Zelfbewustzijnstheorie = Idee dat wanneer mensen hun aandacht op zichzelf richten, ze hun gedrag
evalueren en het vergelijken met hun innerlijke normen en waarden.
Vb.
1. Je komt iets tegen wat je aandacht op jezelf richt (bijv. een spiegel, camera of publiek).
2. Hierdoor ontstaat een toestand van zelfbewustzijn. Je wordt je bewust van, en denkt na over jezelf.

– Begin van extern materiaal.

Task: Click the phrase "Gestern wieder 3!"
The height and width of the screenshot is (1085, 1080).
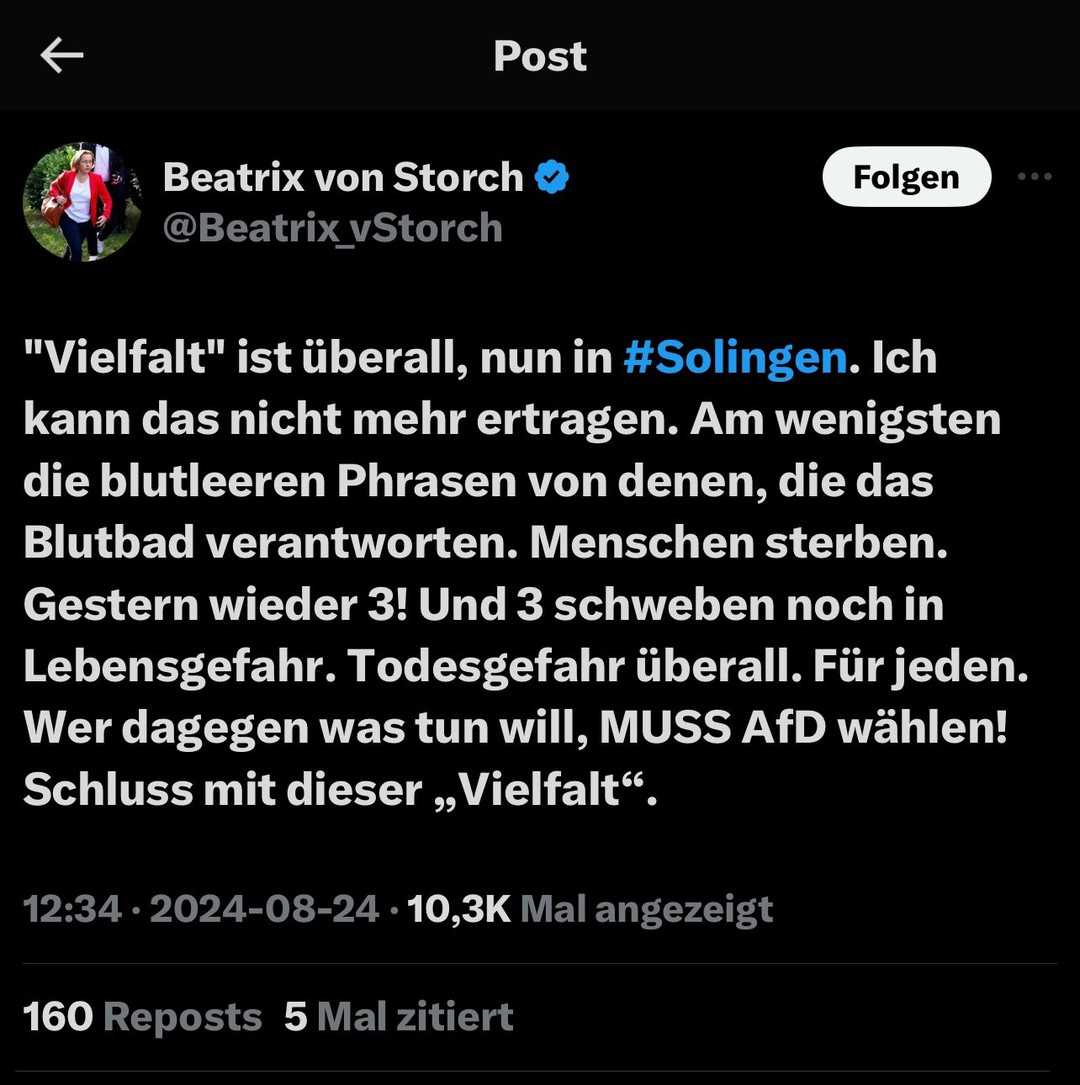Action: click(x=213, y=604)
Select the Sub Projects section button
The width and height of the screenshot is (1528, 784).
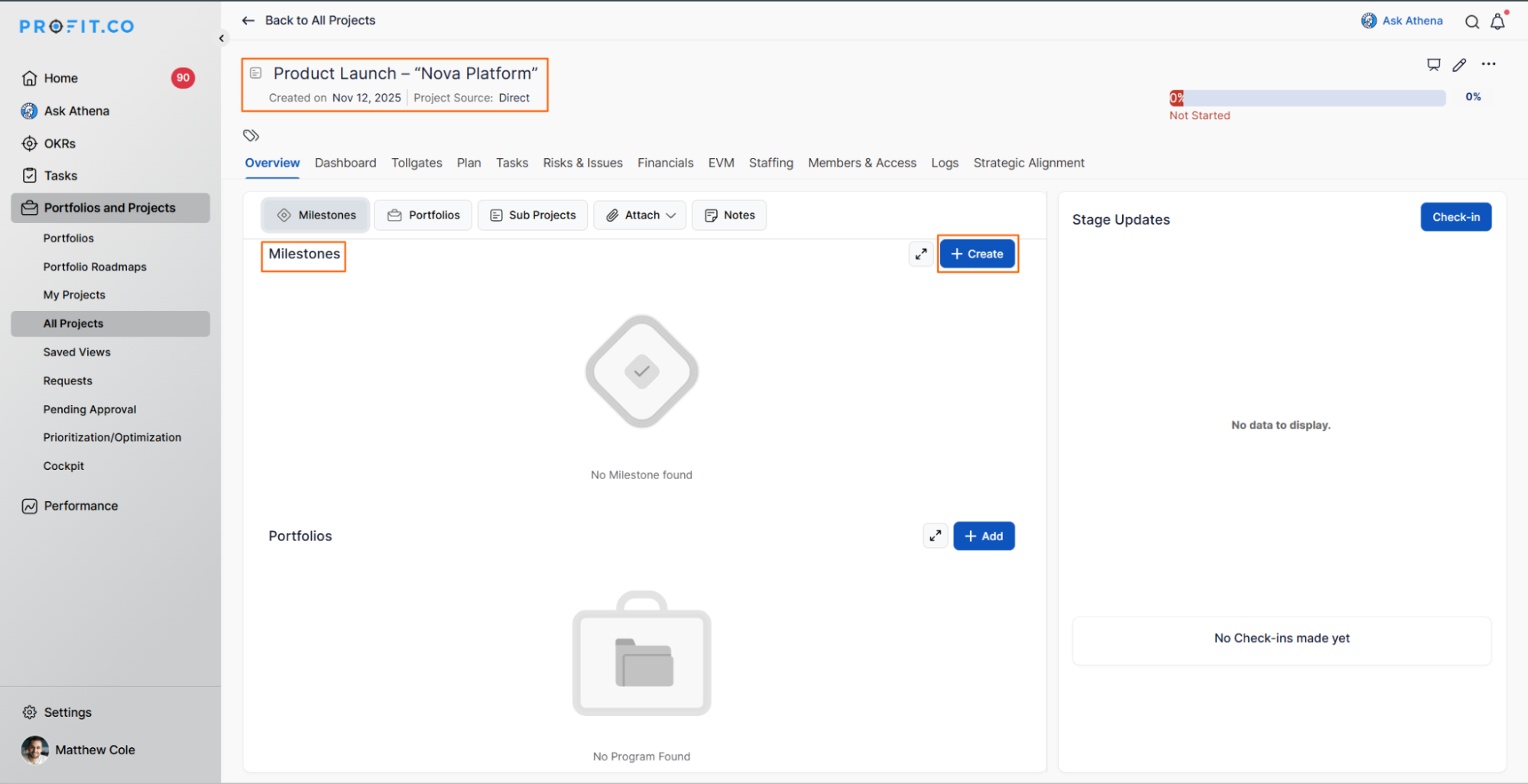pyautogui.click(x=533, y=215)
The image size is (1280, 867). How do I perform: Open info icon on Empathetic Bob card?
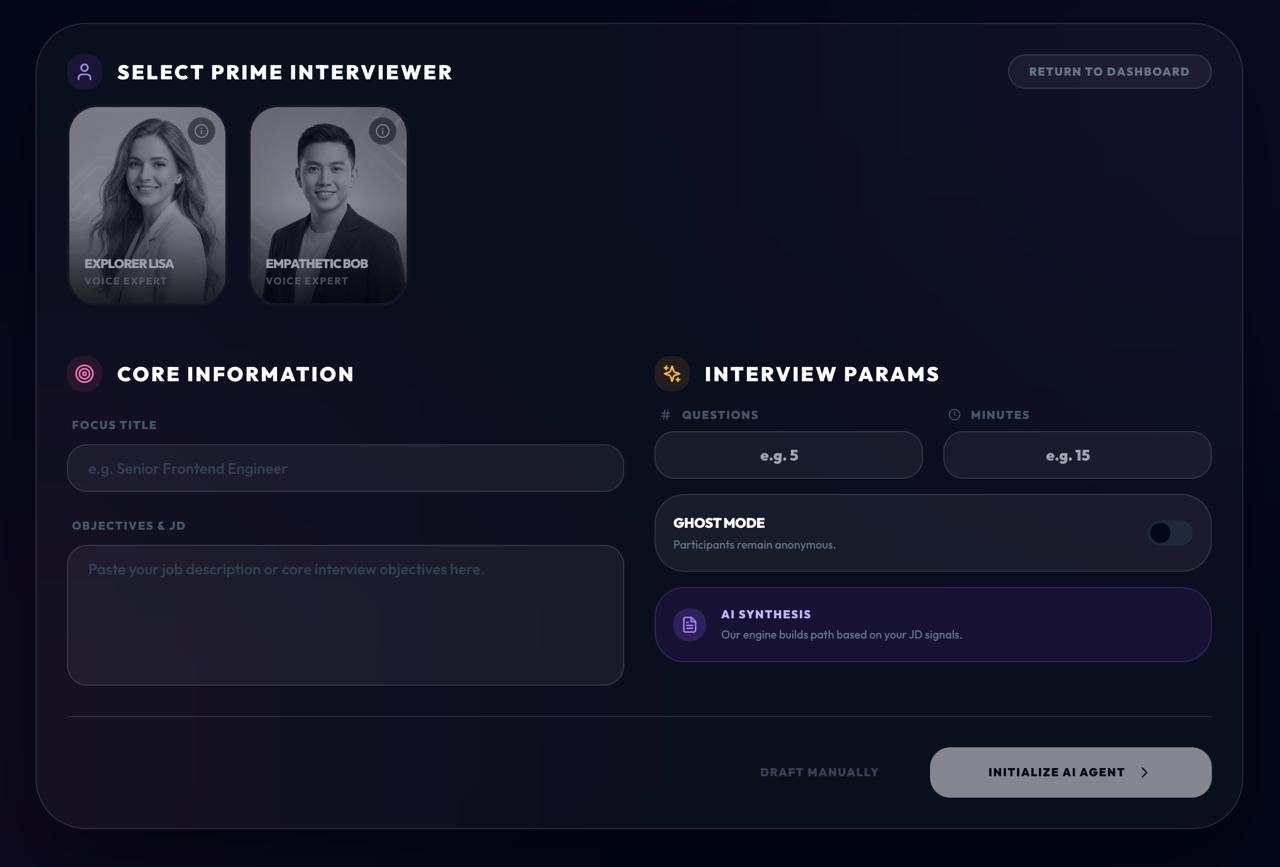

3. Je vergelijkt je huidige gedachten of gedrag met je interne normen of verwachtingen over jezelf.
Komen ze overeen?
Ja → 4a. Ja? Alles is in orde! (klaar)
Nee → 4b. Nee? O jee, wat te doen? (door)
5a. Verander je gedrag zodat het weer overeenkomt met je eigen normen. Voel je fantastisch!

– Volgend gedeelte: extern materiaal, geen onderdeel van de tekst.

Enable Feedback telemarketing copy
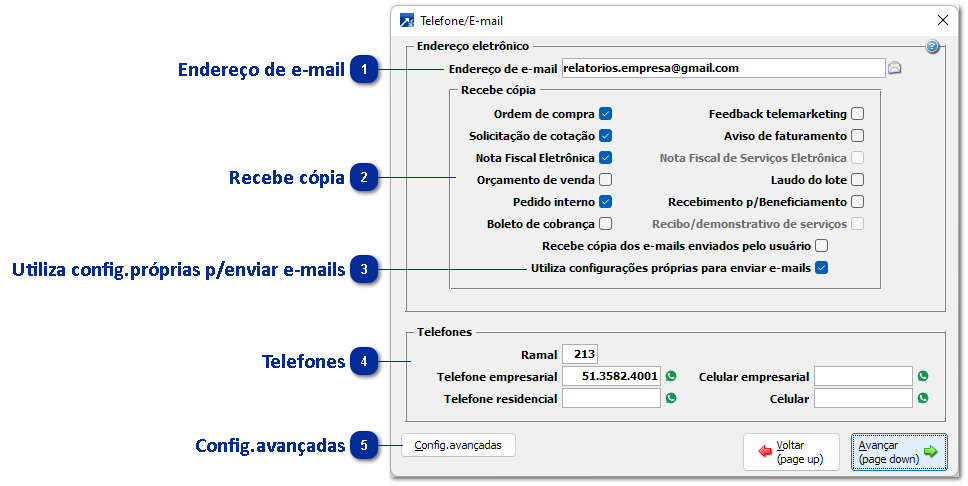This screenshot has width=968, height=486. click(x=857, y=114)
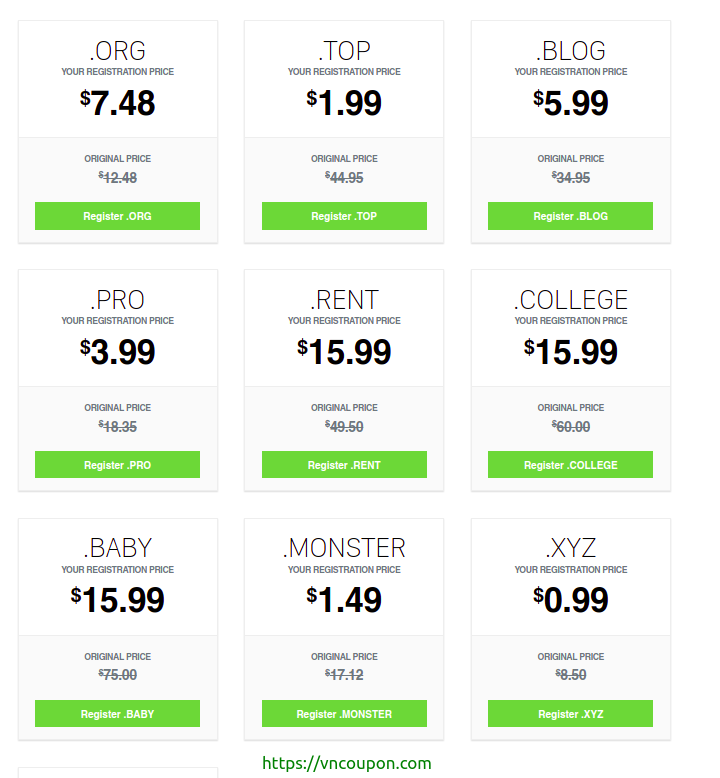Click the struck-through $60.00 original price
The width and height of the screenshot is (720, 778).
571,426
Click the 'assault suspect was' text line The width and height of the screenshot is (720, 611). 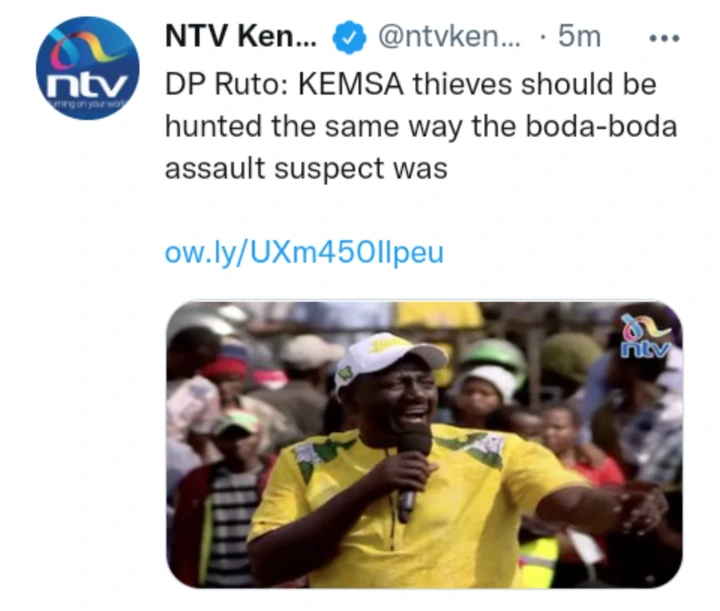pyautogui.click(x=306, y=168)
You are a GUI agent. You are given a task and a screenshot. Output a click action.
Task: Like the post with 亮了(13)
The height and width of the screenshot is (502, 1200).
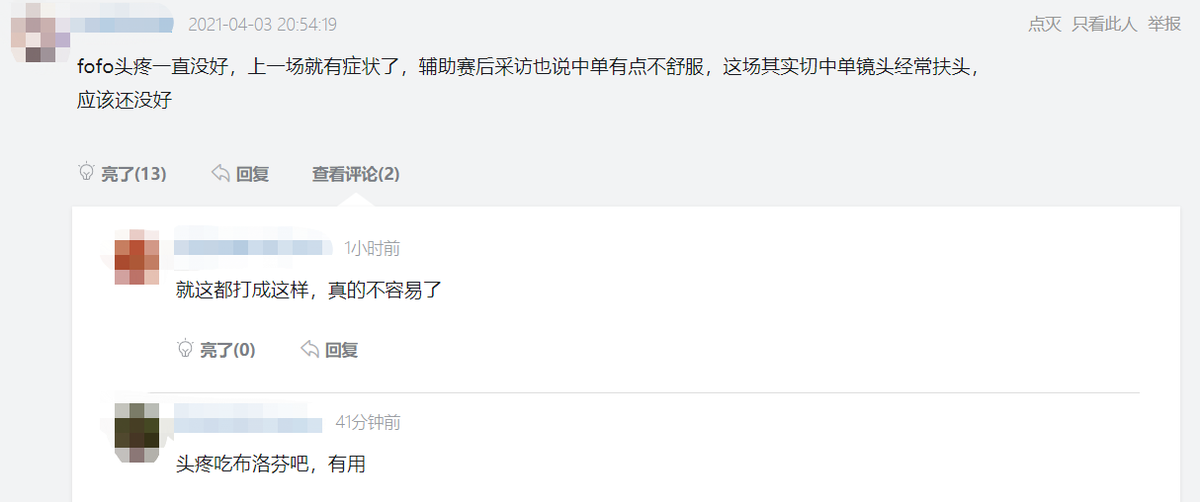[x=133, y=174]
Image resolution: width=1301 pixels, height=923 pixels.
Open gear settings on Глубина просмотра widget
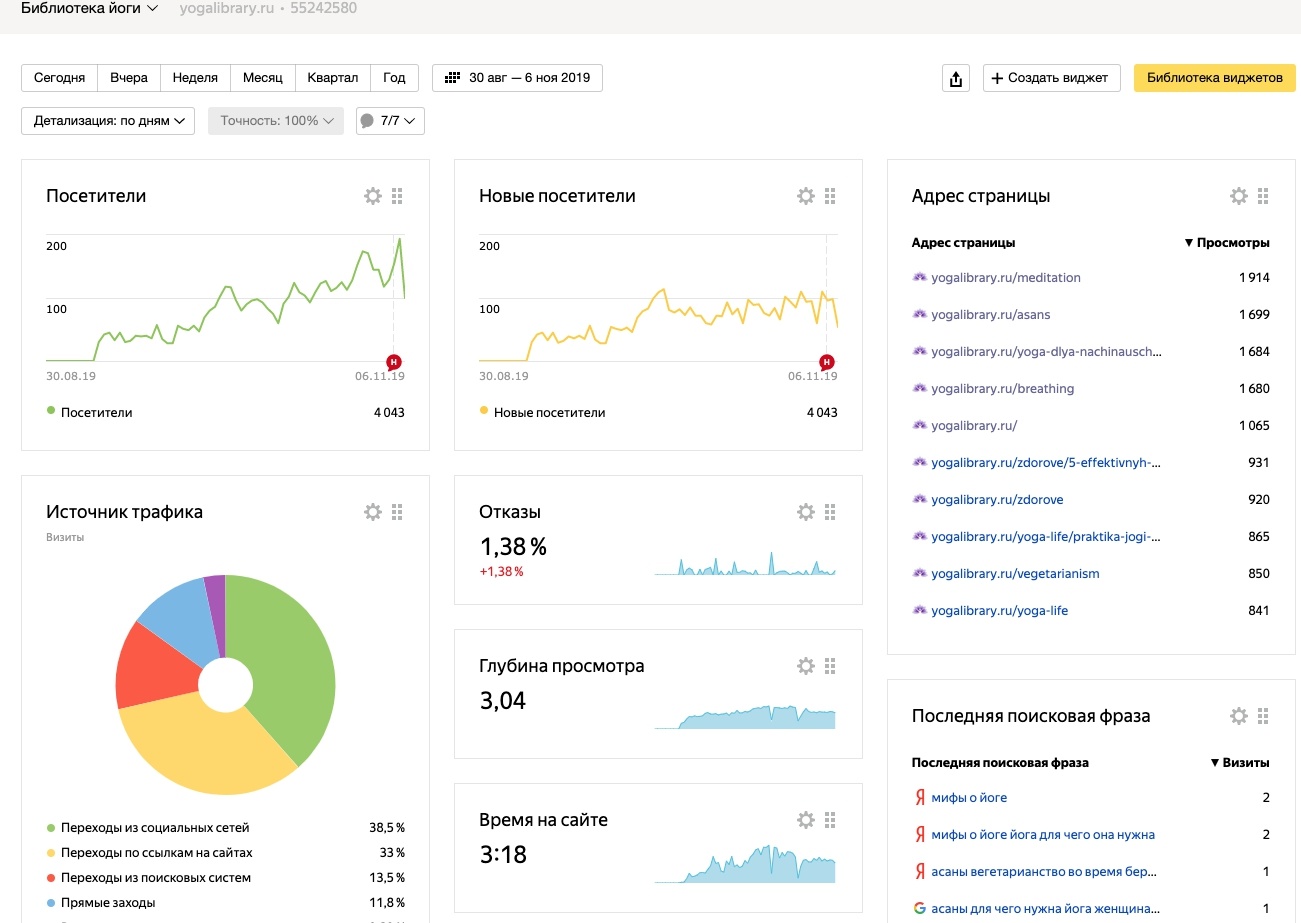[x=806, y=666]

5b. Je kunt of wilt je gedrag niet veranderen… Voel je ellendig! Vlucht zo snel mogelijk uit de toestand
van zelfbewustzijn!
Causale theorieën = Theorieën over de oorzaken van eigen gevoelens en gedragingen.
Door rationele redenen veroorzaakte attitudeverandering = Attitudeverandering die wordt
veroorzaakt doordat men nadenkt over de redenen voor de eigen attitudes; mensen gaan ervan uit
dat hun attitudes overeenkomen met redenen die plausibel en gemakkelijk te verwoorden zijn.
Zelfperceptietheorie = Theorie die stelt dat wanneer onze attitudes en gevoelens onzeker of
ambigue zijn, we onze conclusies daarover baseren op observaties van ons gedrag en de situatie
waarin dat gedrag voorkomt.
- Attitude ambigue/zwak.
- We kijken naar ons gedrag.
- We trekken conclusies over ons zelf.
- Vrijwillig/door de situatie?
- Er geen andere verklaring voor gedrag is.